As many of our viewers are aware, almost a year ago, on April 19, 2014, I submitted a written request to the Pennsylvania Gaming Control Board to invalidate Section 465a.13, as it violated 18 Pa.C.S. § 6109(m.3).  In June, I heard from Chief Counsel of the PA Gaming Control Board that the issue had been forwarded to Attorney General Kane.
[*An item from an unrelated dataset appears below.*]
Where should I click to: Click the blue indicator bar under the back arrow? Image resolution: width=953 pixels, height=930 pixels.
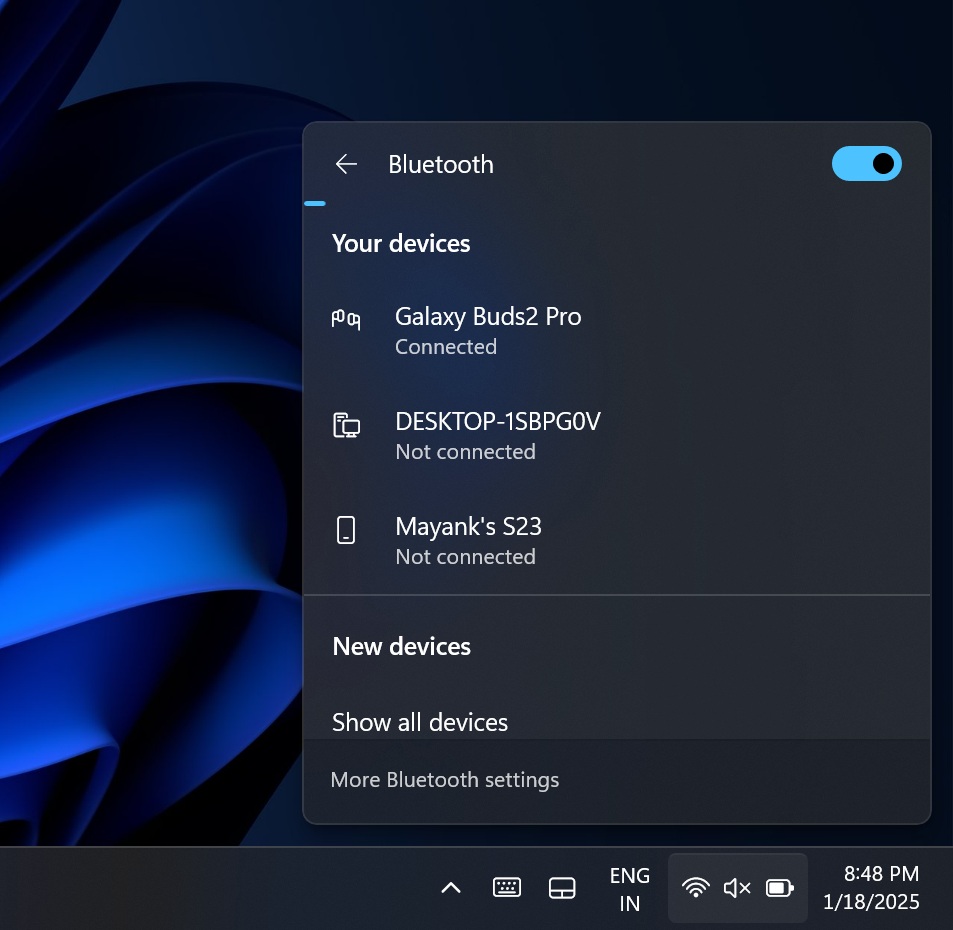point(314,202)
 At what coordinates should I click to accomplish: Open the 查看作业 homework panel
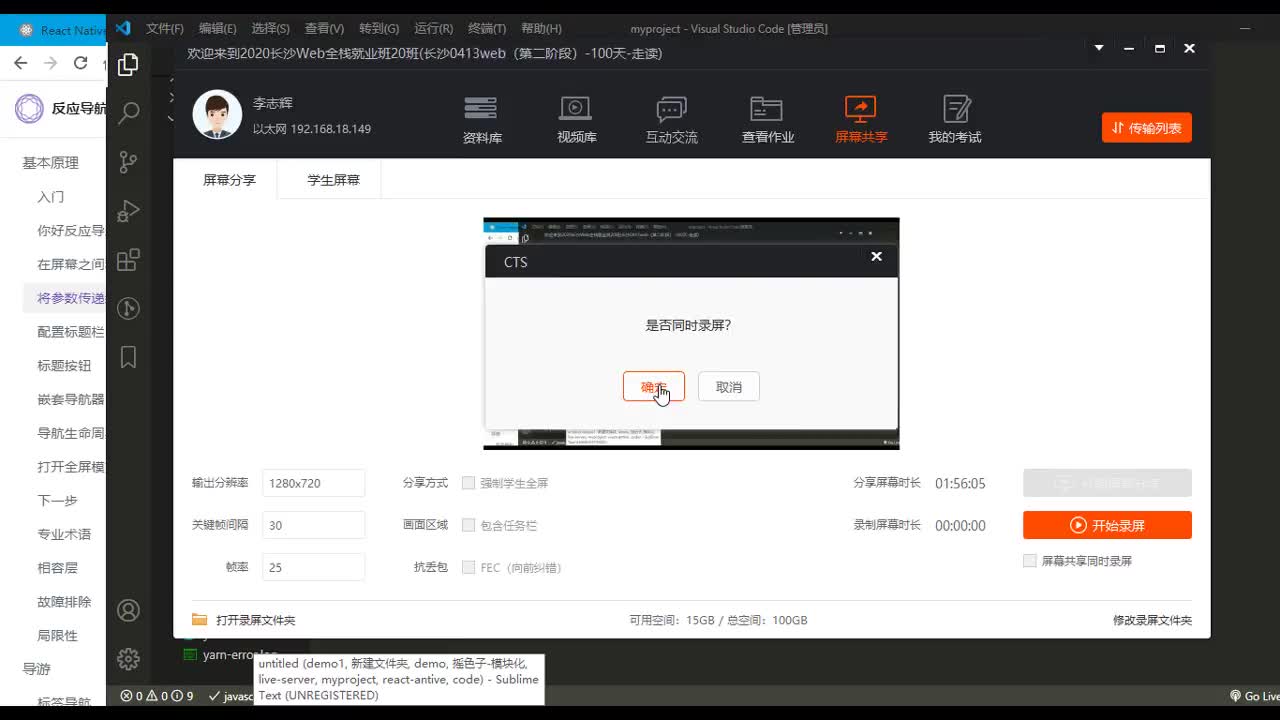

On August 5, 2014, Attorney General Kane issued a Legal Opinion letter stating:

“…the Board’s regulation at 58 Pa.Code § 465a.13(a) contravenes 18 Pa.C.S. § 6109(m.3)…Section 6109(m.3), on the other hand, prohibits a Commonwealth agency from regulating the possession of a firearm in any manner inconsistent with Title 18. The Board is a Commonwealth agency….Accordingly, the Board’s regulation is inconsistent with the provisions of Title 18 inasmuch it regulates the possession of firearms in a location (licensed casino facility) not contemplated by Title 18.”

Yesterday, April 16, 2015, the Board convened and repealed the firearm regulations in Section 465a.13. You can find a copy of the final approved rule on the Independent Regulatory Review Commission’s website – here.

We are still waiting to hear from DCNR, L&I and State regarding the repeal of their unlawful regulations.